Dalam manajemen produksi di perusahaan, ada 2 kemungkinan kebijakan yang menjadi dasar perencanaan bisnisnya. Kebijakan tersebut harus diputuskan untuk kelancaran sistem supply chain management (SCM). Kebijakan tersebut adalah kebijakan make to stock dan make to order.
Make to stock adalah sebuah kebijakan yang diambil perusahaan untuk membuat keamanan stok produk demi menjaga fluktuasi permintaan produk yang tidak pasti. Make to stock jika diterjemahkan ke dalam bahasa Indonesia berarti "membuat stok".
Kebanyakan perusahaan yang menerapkan sistem make to stock adalah perusahaan yang produknya murah dalam biaya produksi, produknya cepat habis jika dikonsumsi, dan produk tersebut selalu dibutuhkan oleh masyarakat. Produk ini sering disebut produk "customer good", dimana produknya selalu dibutuhkan setiap saat, kapanpun dan dimanapun.
(baca juga : suka dan duka bekerja di tambang)
Beberapa produk yang termasuk dalam kategori customer good adalah produk makanan, minuman, kosmetik, obat - obatan, kebutuhan rumah tangga (sabun, shampoo, pasta gigi), dan lain - lain.

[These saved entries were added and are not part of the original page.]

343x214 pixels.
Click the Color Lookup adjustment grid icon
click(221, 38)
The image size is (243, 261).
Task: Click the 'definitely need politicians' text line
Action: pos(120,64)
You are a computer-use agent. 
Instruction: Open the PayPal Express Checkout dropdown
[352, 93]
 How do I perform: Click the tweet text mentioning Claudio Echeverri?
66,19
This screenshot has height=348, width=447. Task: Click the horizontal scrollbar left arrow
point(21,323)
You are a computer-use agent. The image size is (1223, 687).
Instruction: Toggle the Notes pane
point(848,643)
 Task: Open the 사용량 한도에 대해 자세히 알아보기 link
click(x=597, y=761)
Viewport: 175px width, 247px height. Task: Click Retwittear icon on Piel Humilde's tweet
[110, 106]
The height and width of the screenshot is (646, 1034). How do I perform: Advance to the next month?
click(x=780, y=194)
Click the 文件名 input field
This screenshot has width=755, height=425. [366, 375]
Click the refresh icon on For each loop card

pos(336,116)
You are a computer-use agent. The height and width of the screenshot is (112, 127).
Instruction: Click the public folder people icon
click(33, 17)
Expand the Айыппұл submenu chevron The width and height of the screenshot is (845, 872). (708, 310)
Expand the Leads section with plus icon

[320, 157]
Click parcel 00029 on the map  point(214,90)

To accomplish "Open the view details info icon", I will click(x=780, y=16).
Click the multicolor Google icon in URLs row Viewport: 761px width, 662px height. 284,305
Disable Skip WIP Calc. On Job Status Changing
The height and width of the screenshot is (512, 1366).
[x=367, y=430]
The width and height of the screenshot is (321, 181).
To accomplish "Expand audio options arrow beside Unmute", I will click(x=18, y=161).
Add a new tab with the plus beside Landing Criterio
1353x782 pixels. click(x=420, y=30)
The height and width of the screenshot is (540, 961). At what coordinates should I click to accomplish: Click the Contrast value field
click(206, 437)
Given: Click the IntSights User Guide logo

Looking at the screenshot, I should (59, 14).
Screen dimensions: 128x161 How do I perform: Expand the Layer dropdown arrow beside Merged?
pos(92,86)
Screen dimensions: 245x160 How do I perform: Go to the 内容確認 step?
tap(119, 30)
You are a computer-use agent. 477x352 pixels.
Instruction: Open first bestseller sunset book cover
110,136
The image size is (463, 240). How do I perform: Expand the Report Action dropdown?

Perusahaan yang menerapkan kebijakan make to stock selalu tergantung pada metode forecasting (peramalan penjualan), yang didapatkan dari data historis penjualan masa lalu dengan metode tertentu. Bagi perusahaan yang menerapkan kebijakan make to stock, forecasting adalah pedoman yang utama sebelum melakukan produksi. Dari forecasting tersebut, selanjutnya akan dibuat Master Production Schedule (MPS) penjadwalan produksi oleh bagian PPIC. Baru kemudian bagian produksi akan bekerja untuk membuat produk.
Produk yang sudah jadi akan menjadi stok dan disimpan di gudang jadi. Produk - produk tersebut tidak semuanya akan dibeli oleh customer. Sebagian produk akan terjual, dan sebagiannya lagi akan menjadi stok. Jika sewaktu - waktu, terjadi lonjakan permintaan, maka perusahaan dapat mengantisipasi hal tersebut, karena memiliki stok barang yang cukup. Inilah yang dinamakan make to stok, yaitu membuat stok untuk barang jadi.